Changes in Radiographic Alignment Following Metatarsophalangeal Fusion, Distal Metatarsal Osteotomy, and Lapidus

SLR - December 2023 - Hemsted

Title: Changes in Radiographic Alignment Following Metatarsophalangeal Fusion, Distal Metatarsal Osteotomy, and Lapidus  

Reference: Dusch T, Guareschi A, Moore A, Hoch C, Gross CE, Scott DJ. Changes in Radiographic Alignment Following Metatarsophalangeal Fusion, Distal Metatarsal Osteotomy, and Lapidus. Foot Ankle Spec. 2023 Oct 16:19386400231203114. doi: 10.1177/19386400231203114. Epub ahead of print. PMID: 37846094. 

Level of Evidence: Level III: Retrospective cohort study 

Reviewed By: Dylan Hemsted, PGY-II 

Residency Program: Cambridge Health Alliance, Cambridge MA 

Podiatric Relevance: Hallux valgus deformity is a very common podiatric pathology with a multitude of ways to correct such deformity. It is imperative for the podiatric surgeon to pick the correct procedure for long term success and maintenance of correction. This article is important as it compares 3 common procedures and will help to address the radiographic outcomes postoperatively and measure of long-term success in regards to deformity correction between such groups. 

Methods: Single center retrospective review identifying patients who underwent hallux valgus correction between December 2015 and October 2021. Procedures included distal metatarsal osteotomies (chevron/scarf), modified Lapidus, and first metatarsophalangeal joint arthrodesis (1st MTP fusion). Exclusion criteria: < 3 month follow up, minimally invasive procedures, and preoperative radiographic measurements less than 15o HAV or 9o IMA. Study consisted of 119 feet of 110 patients (MTP: 88, Chevron/scarf: 23, Lapidus: 8). Average age 60.49. Average follow up 1.2 yrs. Postoperative data points included complications, reoperations, readmission within 90 days post-op, time to joint union or time to osteotomy union, PROMs, and radiographic measurements. Weight bearing radiographs were obtained post up, six weeks, and final follow up. Primary outcome was to evaluate the differing effects of the first MTP arthrodesis and distal metatarsal osteotomies on radiographic first TMT alignment, as well as compared with a modified Lapidus in order to address the authors hypothesis that there would be no statistically significant difference in radiographic alignment measures among the three procedures in weightbearing images. 
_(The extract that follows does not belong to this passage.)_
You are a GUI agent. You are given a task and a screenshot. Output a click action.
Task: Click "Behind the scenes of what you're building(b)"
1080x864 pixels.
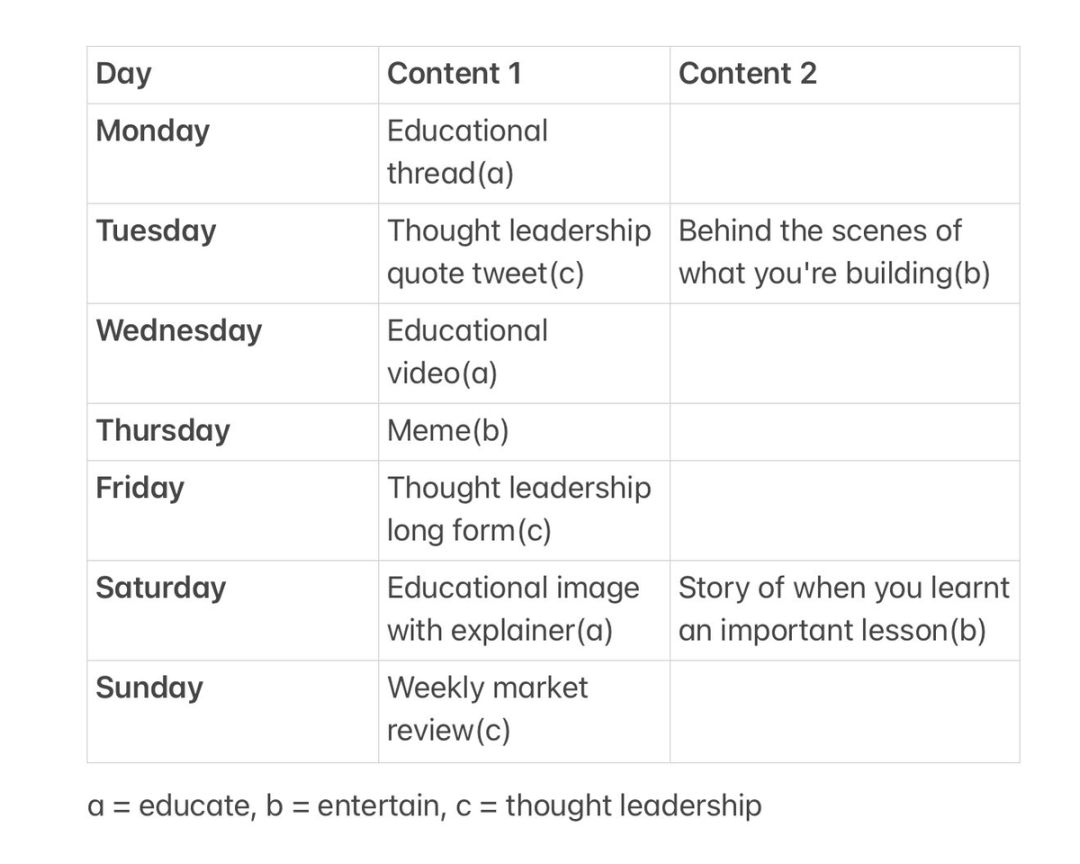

Results: In regards to superficial infection, deep infection, non union, 90 day readmission, and reoperation there was no statistical significant difference between the groups. The only radiographic measurement with significant difference preoperatively was the HVA angle (MTP = 33.33o, Chevron/scarf = 27.03o, Lapidus = 32.56o, P = .026). At the first follow up the distal metatarsal articular angle (DMMA) was significantly greatest among the Lapidus group (MTP = 10.14o, Chevron/scarf = 12.33o, Lapidus = 17.03o, P = .022) and it was significantly greatest at final follow up (MTP = 9.63o, Chevron/scarf = 13.51o, Lapidus = 17.45o, P = .005). The Lapidus group experienced the largest decrease in first metatarsal cuneiform angle between preoperative and follow up radiographs. The greatest significant increase in HVA and IMA from first to final follow up was noted to be with the Chevron/scarf osteotomy group. Regarding patient reported outcome measures the SSS-8 scores were significantly worse among patients undergoing chevron/scarf osteotomies. The FAOS quality of life the score was greatest in the Lapidus group. 

Conclusion: The hypothesis that there would be no statistically significant difference in radiographic alignment measures between the three procedure groups was rejected by the authors as there was noted to be several statistical significant differences found on weightbearing radiographs. Notable findings from this study do suggest that 1st MTP fusion can maintain correction of a larger preoperative HAV as well as correct a DMAA better than a Lapidus. Additionally, the results show that a 1st MTP fusion and a Lapidus maintained correction better than a distal metatarsal osteotomy.